====== Document

Thursday, 7 October 2010

Using L1 in class – some post #ELTchat reflections

My last post (Help or hindrance? Teacher use of L1/L2 in the classroom) detailed why I don’t use L1 with my young learners but I now want to add some further thoughts following last night’s stimulating #ELTchat on the same topic.

First of all, I should make it clear that my comments refer only to me and what I say in class. I would never prohibit students from talking to each other in L1 (unless they are doing a speaking activity which requires use of the target language). I agree with some of the comments from last night that banning L1 is overly-harsh and potentially disrespectful, especially if you are in your students’ home country. While there was a policy like this at the first school I worked at here, I never agreed with it. I saw a few good, enthusiastic students literally being marched from the premises in tears because they had been caught translating one word to help a friend – hardly a way to build a positive learning environment.

When I say I don’t speak Turkish in class, I mean just that – I don’t speak Turkish in class. I’m happy for students to help each other out by explaining something. It shows me that the student doing the explaining has fully understood and I always like to see the kids helping and supporting each other. I also act like I don’t understand Turkish in class and this makes the students communicate with me in English. Previously, they would ask me simple things like “What’s this?”, “Do you like football?” and “Have you got a pet?” in Turkish but now I pretend I don’t understand them and they ask me in English. Often, their friends will help them if they are struggling to find the words and, again, I love to see this kind of scaffolding going on. For example, I just had a class today in which the speakers for the computer were missing having been taken away for repair. As I switched it on, a girl came up to me to try and tell me what was wrong but all she could say at first was ‘the computer… er ….no…hoparlör…’. She paused then another student said ‘no sound!’. ‘Ah, yes! The computer hasn’t got sound,’ she said. No prompting from me – they just constructed what they wanted/needed to say collectively and told me what the problem was.

============

Written problem —
In the blog post, what did another student say to help the girl describe the computer problem? The entries have no connection to the blog post.

====== Supplied data

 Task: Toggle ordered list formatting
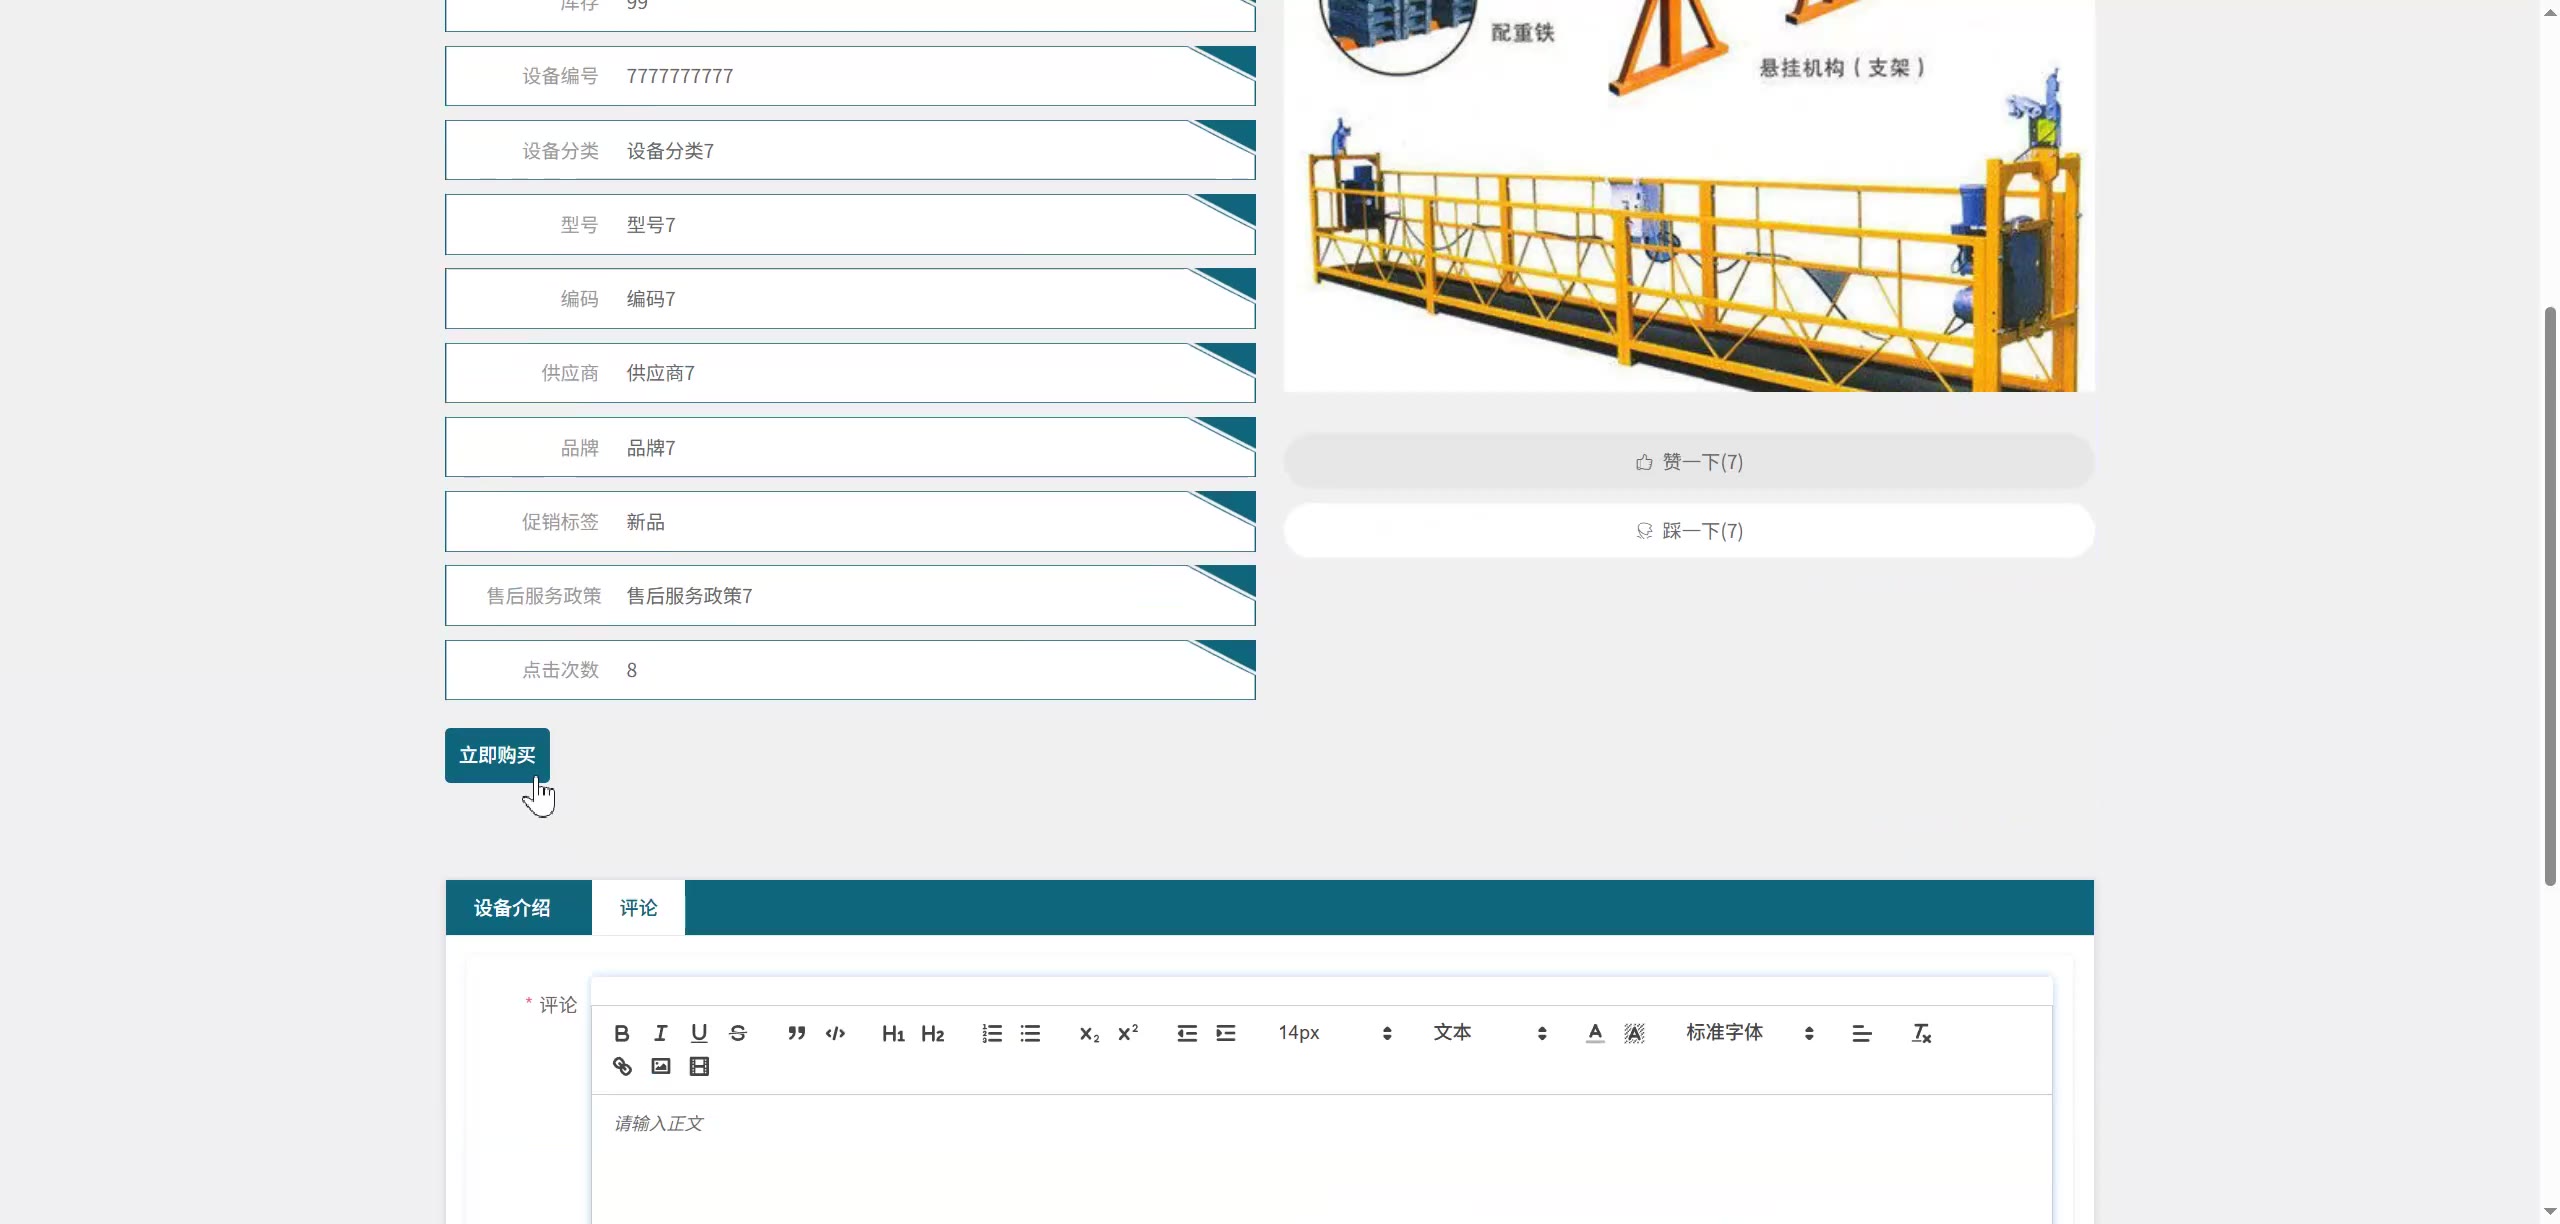coord(991,1033)
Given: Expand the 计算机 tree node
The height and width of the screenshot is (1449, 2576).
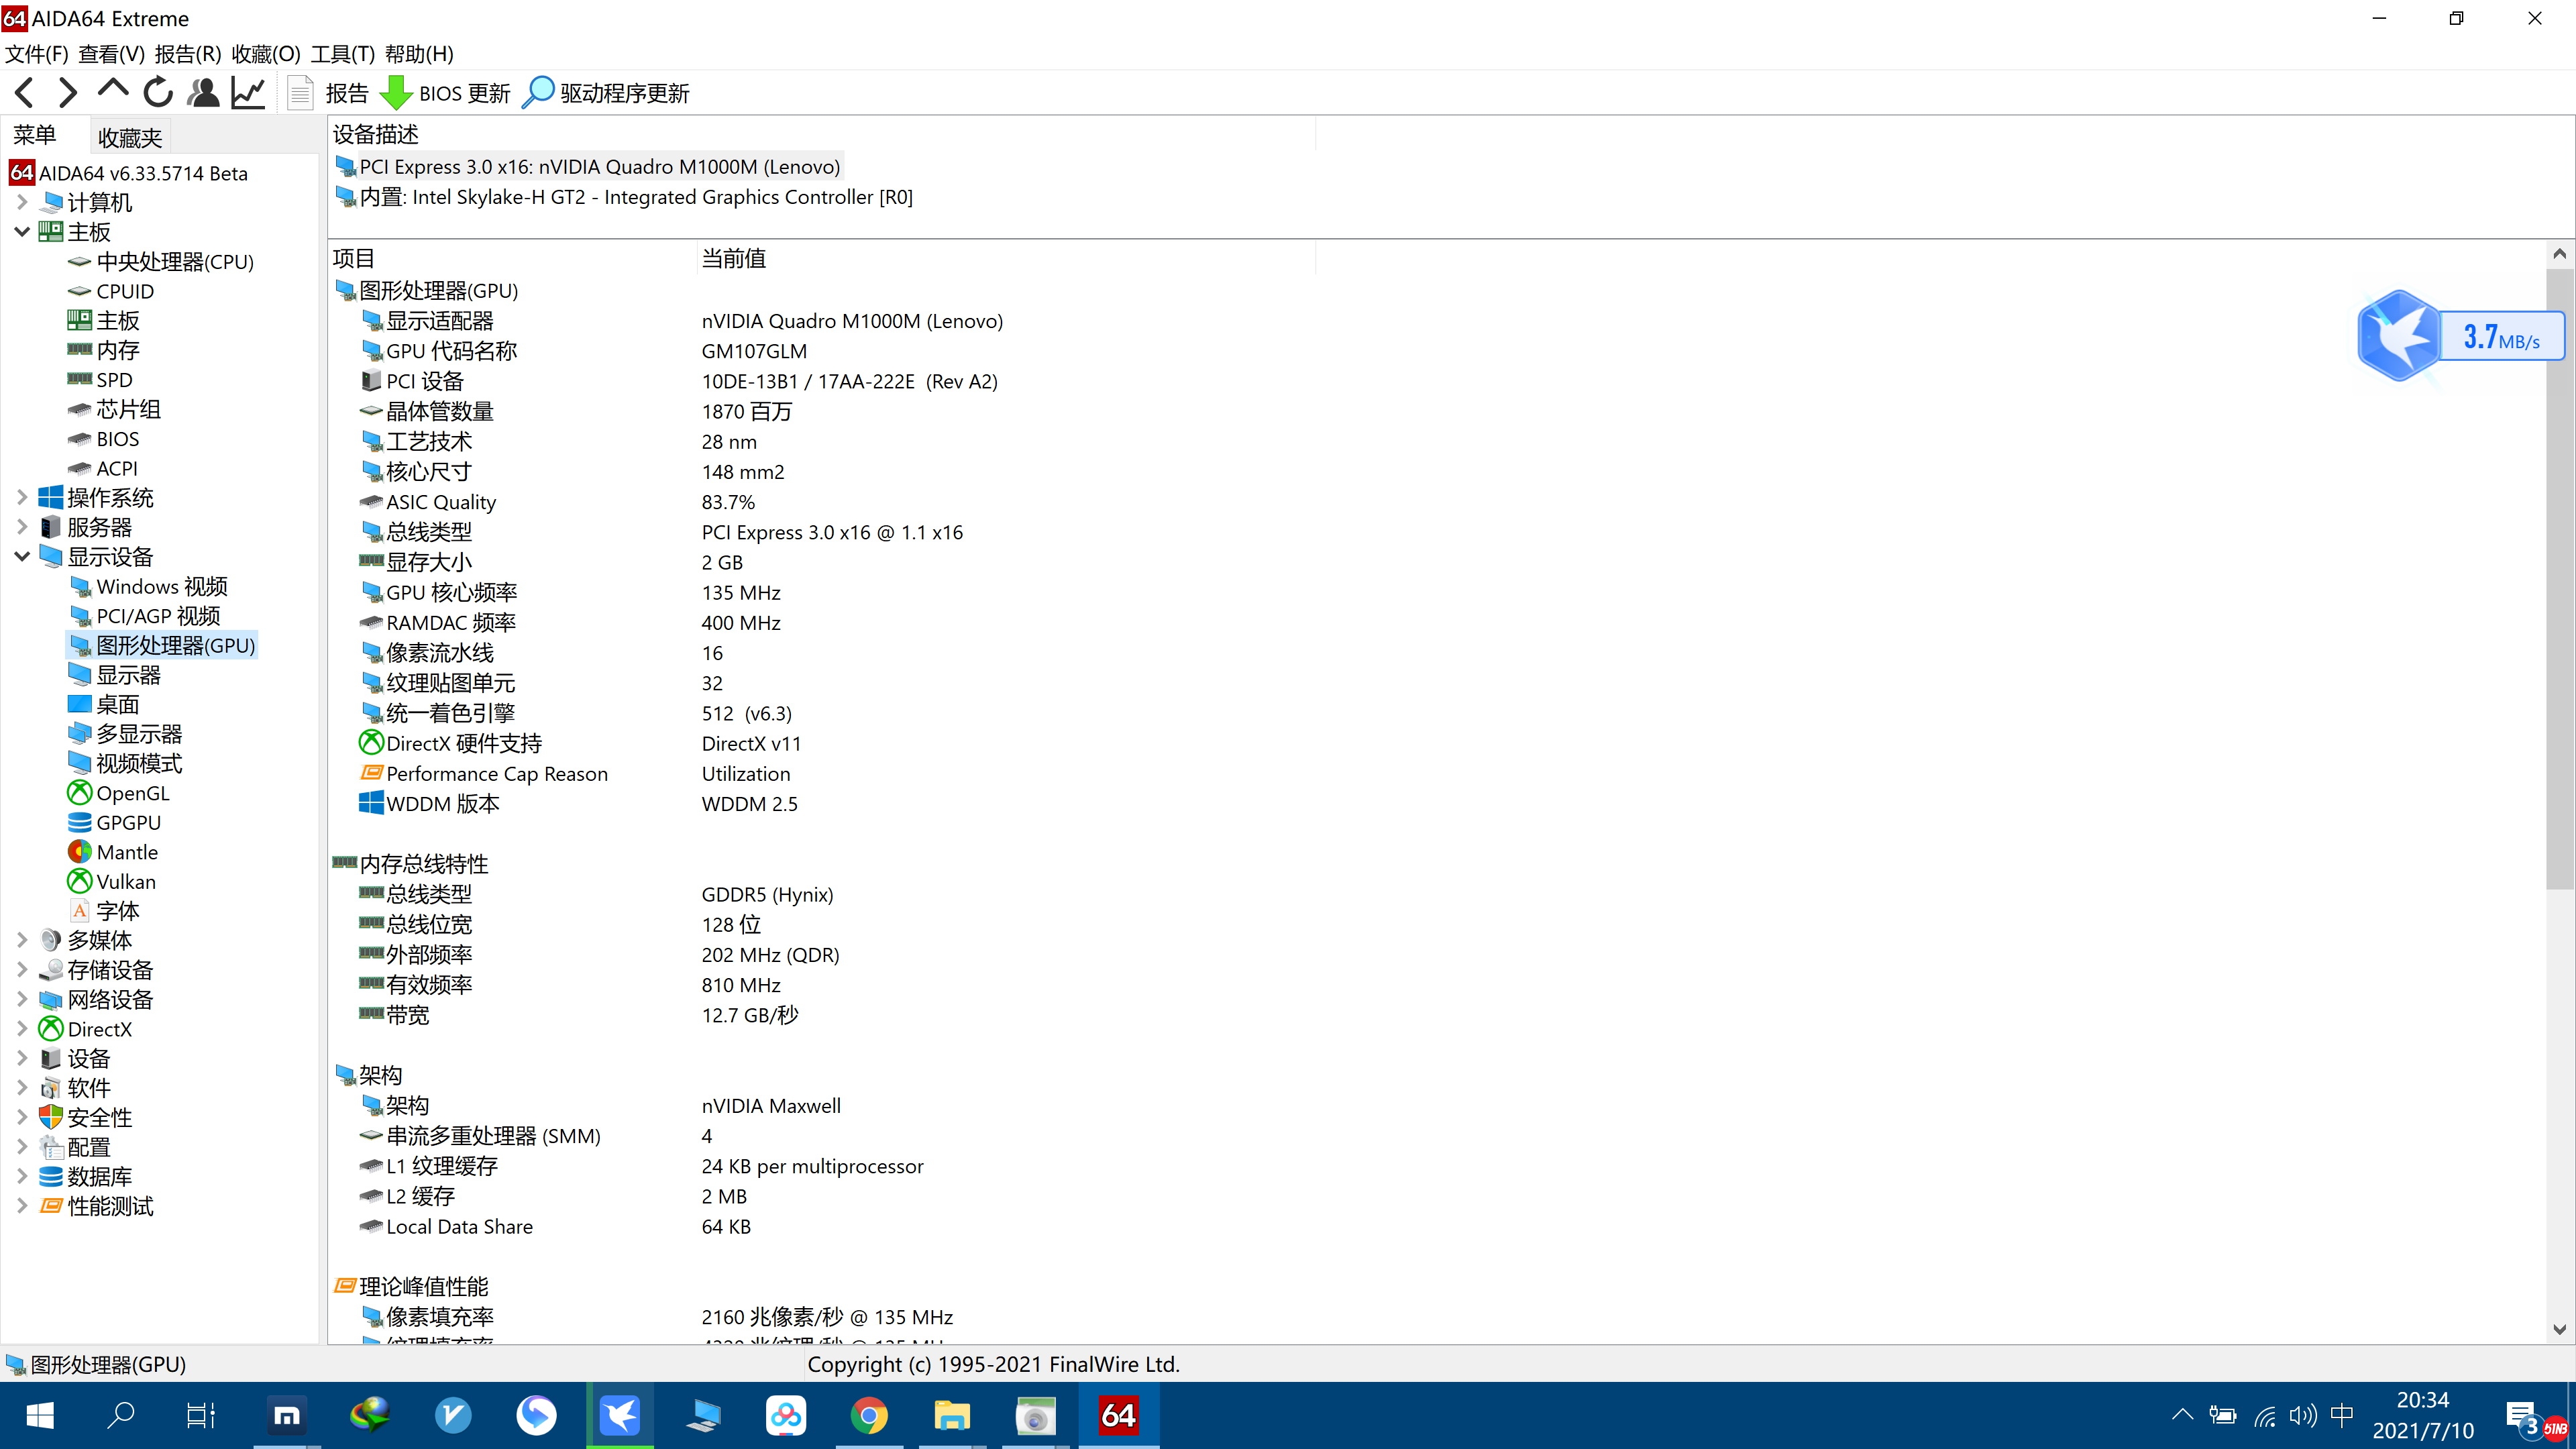Looking at the screenshot, I should (x=22, y=202).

============

Task result —
"No sound!"